■ **TEXT SECTION**
<<<<
MODERN ISSUES IN
ISLAMIC JUDICIARY - Extract
..
HIS EMINENCE AYATULLAH
SEYYID ABUL QASIM al-KHUI
TRANSLATED BY KAMBER
ASADI
PREFACE
In the name of Allah, Most Gracious, Most Merciful.
Praise be to Allah, the Cherisher and Sustainer of the
worlds, Master of the Day of judgment, the one who guides us to
the Straight Path, and Peace be upon His Messenger, the Owner of
the Great Trusted Legislation and Organizer of the Straight Path
as well as on his Progeny.
With the development of world in all spheres of life, it
has become necessary for individuals and societies to keep up
with the modern changes which affect the day-to-day activities.
These changes have raised several question pertaining to
various aspects of Islamic economy and other principles in
relation to the modern issues, and we deemed it necessary to
publish this booklet providing clarifications on several
subjects, under the title “Modern Issues”
We trust the believers will find this booklet useful and
that it will remain forever a treasure for all of us.
BANKING &
EXCHANGE
Banking and Exchange institutions
fall under the following three categories:
- National
– This can be either individual or public shares company;
- Government
Bank – This is purely financed by the state;
- Company
– This is financed by Government and Public.
National Bank:
1.
It is forbidden to borrow from
Bank on interest. It
is, however, permitted to buy goods on credit from bank for
which the payment is to be made after a specified period with an
agreed percentage above market value on the understanding that
the bank will re-purchase the said goods on spot at a reduced
value and pay cash.
This
transaction takes the form of purchasing and selling goods and
the amount paid to the bank in excess of the actual value is the
bank’s profit and not usury.
In such
cases, the amount involved must be commensurate with the actual
value of the goods. For
instance. Purchasing a matchbox for Dh. 100/- to repay
Dh. 120/-
after a period of two months, is considered usury, although it
was business transaction.
2.
Depositing money in the bank in
fixed deposit, savings account or current account which offers a
fixed rate of interest, as agreed upon, is forbidden.
However, receiving interest without any prior arrangement
with the bank, is allowed.
Government Bank:
3.
Interest received on deposit
accounts is to be utilised in accordance with the instructions
of the Imam or his representative after obtaining his
permission.
4.
Borrowing money on interest is
considered usury, whether it is throughOverdraft or under
mortgage. One can,
however, borrow under the pretence of
“unknown Owner” after consulting the Imam or his
representative and with
his permission.
>>>>
■ **RECORDED DATA**
<<<<
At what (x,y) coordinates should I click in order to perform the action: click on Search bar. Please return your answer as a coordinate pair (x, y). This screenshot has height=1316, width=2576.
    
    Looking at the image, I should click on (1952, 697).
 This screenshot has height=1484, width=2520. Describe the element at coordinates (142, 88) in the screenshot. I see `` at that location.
>>>>
■ **STATED EXERCISE A**
According to the extract on modern issues in Islamic judiciary, into which three categories do banking and exchange institutions fall?
■ **STATED EXERCISE B**
Please extend the extract on modern issues in Islamic judiciary, picking up after its final sentence.

■ **EXERCISE OUTPUT A**
National, Government, and Company.

■ **EXERCISE OUTPUT B**
5.
Depositing money in any form of
account in the bank, with the intention of receiving interest,
is forbidden. If,
however, there was no prior agreement with the bank with regard
to rate of interest and if at the same time, one has no
intention of claiming the interest even if the bank does not
pay, then in such cases, receiving interest is permitted under
the pretence of “Unknown Owner” after obtaining permission
of the Imam or his representative.
The same rule applies to Company Banks as well.
A Brief Explanation of
“Unknown Owner”
As we all know. Bank’s
activities are not limited to lending money on interest but
extend to various other transactions such as buying and selling
currencies, importing goods for clients etc.
On which the bank earns interest.
The amount which the bank pays as interest, may well have
been the profit earned by the bank on such transactions.
These are the rules for dealing with Islamic banks.
In dealing with non-Islamic Banks, be it private or
public shares (company), it is permitted to receive interest and
utilise it, without having to obtain permission from Imam.
There are no restrictions on borrowing money from these
banks.
Letter of Credit for Importing:
To import goods, the importer is required to establish
Letter of Credit with the bank and request them to make payments
to the supplier on his behalf and in return he guarantees the
bank to pay when the transaction is completed or he may have to
refer to the locally appointed agent of the said supplier who
demand from the importer to make part payment in advance through
the bank and the said goods will be shipped in the name of the
agent and when the goods arrive, the agent will deliver the
goods after receiving the balance of the values.
Letter of
Credit for Exporting:
To export goods, the exporter has to establish a letter
of credit and the bank on his behalf deliver the goods to the
importer and receive the value as has been agreed upon; the bank
will then pay the exporter the said amount.
Therefore. Letters
of Credit, be it for import or export, have the same purpose,
i.e. to hand over goods and recover values from the client.
There is however another method of recovering value of
the goods sold. Here,
the exporter or importer sends
a set of invoices through a bank without prior
arrangement. The
bank offers the invoice
to a customer and if he accepts it, then he establishes letter
of Credit. The bank
acts as a mediator until that transaction is completed.
6.
Establishing Letter of Credit with
the bank and appointing the bank as agents to perform
transactions on one’s behalf, is permitted.
7.
Is it permissible for bank to
charge interest form a person who established Letter of Credit ?
Apparently, it is allowed, as explained below:-
(a)
The person established the letter
of Credit was hiring the services of the bank, to act on his
behalf and as such, the amount charged by bank is considered
hire charges.
(b)
This transaction can be considered
as
Sale
since bank pays for the goods in foreign exchange which the bank
purchases at a profit added in the exchange.
The difference between the original cost and the amount
charged by the bank is considered the bank’s profit.
Therefore, it is allowed.
8.
The bank takes some profit on the
amount paid to the supplier on behalf of the importer, for a
specified period. Is
this allowed. Apparently,
it is allowed. The bank, in this case,
is not lending money to the LC opener; the LC is
established for the benefit of the beneficiary, at his request. Therefore,
it enters under “Guarantee Disposal Law” and not usury
However, if the bank was to lend money to the
LC opener for
the benefit of receiving interest and also received such amount
on behalf of the supplier, then it is forbidden unless the
amount was received in lieu of a job done or a service rendered.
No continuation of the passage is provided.